Selama belum ada kesepakatan mengenai MoU yang baru, Indonesia tidak akan mencabut kebijakan mengirim pembantu rumah tangga (PRT) ke Malaysia yang dilakukan sejak 26 Juni 2009.
Pertemuan sehari itu juga menghasilkan kesepakatan mengenai gaji. Kedua negara sepakat adanya skala gaji dan gaji awal sehingga memungkinkan adanya kenaikan berkala gaji TKI atau PRT (pembantu rumah tangga) Indonesia.
Kesepakatan lainnya ialah pembantu Indonesia diberikan libur satu hari per minggu dan dibentuknya Satgas (satuan tugas) baik Indonesia dan Malaysia untuk memantau pelaksanaan MOU yang baru, katanya.
"Masing-masing akan membuat TOR atau Juklak (petunjuk pelaksana) kemudian dibahas bersama hingga terciptanya Juklak bersama tentang bagaimana memantau pelaksanaan MoU yang baru," kata Arif Havas.
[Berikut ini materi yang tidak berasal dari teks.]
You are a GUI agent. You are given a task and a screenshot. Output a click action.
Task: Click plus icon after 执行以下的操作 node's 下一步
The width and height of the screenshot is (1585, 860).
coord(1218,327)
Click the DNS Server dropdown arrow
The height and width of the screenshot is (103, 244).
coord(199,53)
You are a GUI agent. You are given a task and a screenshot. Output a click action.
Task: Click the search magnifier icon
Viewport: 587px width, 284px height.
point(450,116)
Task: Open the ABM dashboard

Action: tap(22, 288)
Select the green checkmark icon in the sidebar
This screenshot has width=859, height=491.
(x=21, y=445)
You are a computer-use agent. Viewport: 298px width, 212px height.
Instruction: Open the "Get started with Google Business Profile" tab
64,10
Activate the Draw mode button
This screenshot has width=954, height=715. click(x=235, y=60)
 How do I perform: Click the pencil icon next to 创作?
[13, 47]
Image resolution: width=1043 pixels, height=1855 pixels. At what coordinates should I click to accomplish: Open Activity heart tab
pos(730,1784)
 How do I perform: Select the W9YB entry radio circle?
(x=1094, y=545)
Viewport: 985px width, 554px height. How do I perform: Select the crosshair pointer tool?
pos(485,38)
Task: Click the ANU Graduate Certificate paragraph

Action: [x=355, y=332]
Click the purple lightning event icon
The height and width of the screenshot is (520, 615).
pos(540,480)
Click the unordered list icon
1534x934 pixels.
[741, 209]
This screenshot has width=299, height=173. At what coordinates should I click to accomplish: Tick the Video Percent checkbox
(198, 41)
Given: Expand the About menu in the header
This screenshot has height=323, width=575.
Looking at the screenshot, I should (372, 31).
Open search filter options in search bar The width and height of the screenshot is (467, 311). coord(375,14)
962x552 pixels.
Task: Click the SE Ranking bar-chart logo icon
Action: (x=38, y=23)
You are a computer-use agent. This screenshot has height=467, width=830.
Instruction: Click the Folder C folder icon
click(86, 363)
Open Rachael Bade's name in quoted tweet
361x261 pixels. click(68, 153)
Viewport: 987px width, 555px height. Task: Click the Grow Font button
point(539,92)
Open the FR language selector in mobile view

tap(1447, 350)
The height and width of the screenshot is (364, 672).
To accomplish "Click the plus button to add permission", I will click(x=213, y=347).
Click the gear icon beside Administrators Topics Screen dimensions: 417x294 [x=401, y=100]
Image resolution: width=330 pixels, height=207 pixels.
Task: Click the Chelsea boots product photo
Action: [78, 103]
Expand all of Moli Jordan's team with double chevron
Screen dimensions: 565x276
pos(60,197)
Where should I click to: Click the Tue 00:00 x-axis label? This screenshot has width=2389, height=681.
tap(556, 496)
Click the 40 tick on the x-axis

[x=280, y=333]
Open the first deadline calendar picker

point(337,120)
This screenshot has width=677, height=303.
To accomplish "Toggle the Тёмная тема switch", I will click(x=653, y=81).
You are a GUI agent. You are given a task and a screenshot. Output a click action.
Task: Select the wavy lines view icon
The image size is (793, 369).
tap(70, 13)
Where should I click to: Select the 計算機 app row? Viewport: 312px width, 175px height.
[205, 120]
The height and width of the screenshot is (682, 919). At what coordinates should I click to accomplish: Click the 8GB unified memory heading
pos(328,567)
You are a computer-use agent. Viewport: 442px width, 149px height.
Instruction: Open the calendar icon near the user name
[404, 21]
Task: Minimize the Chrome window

"Kami akan bertemu lagi dengan Pokja Malaysia dua minggu lagi di Jakarta untuk membahas mengenai MOU baru dan Juklak mengenai Satgas pemantau implementasi MoU. Selama belum ada kesepakatan dan MoU baru, kebijakan penghentian pengiriman PRT ke Malaysia akan berjalan terus," katanya.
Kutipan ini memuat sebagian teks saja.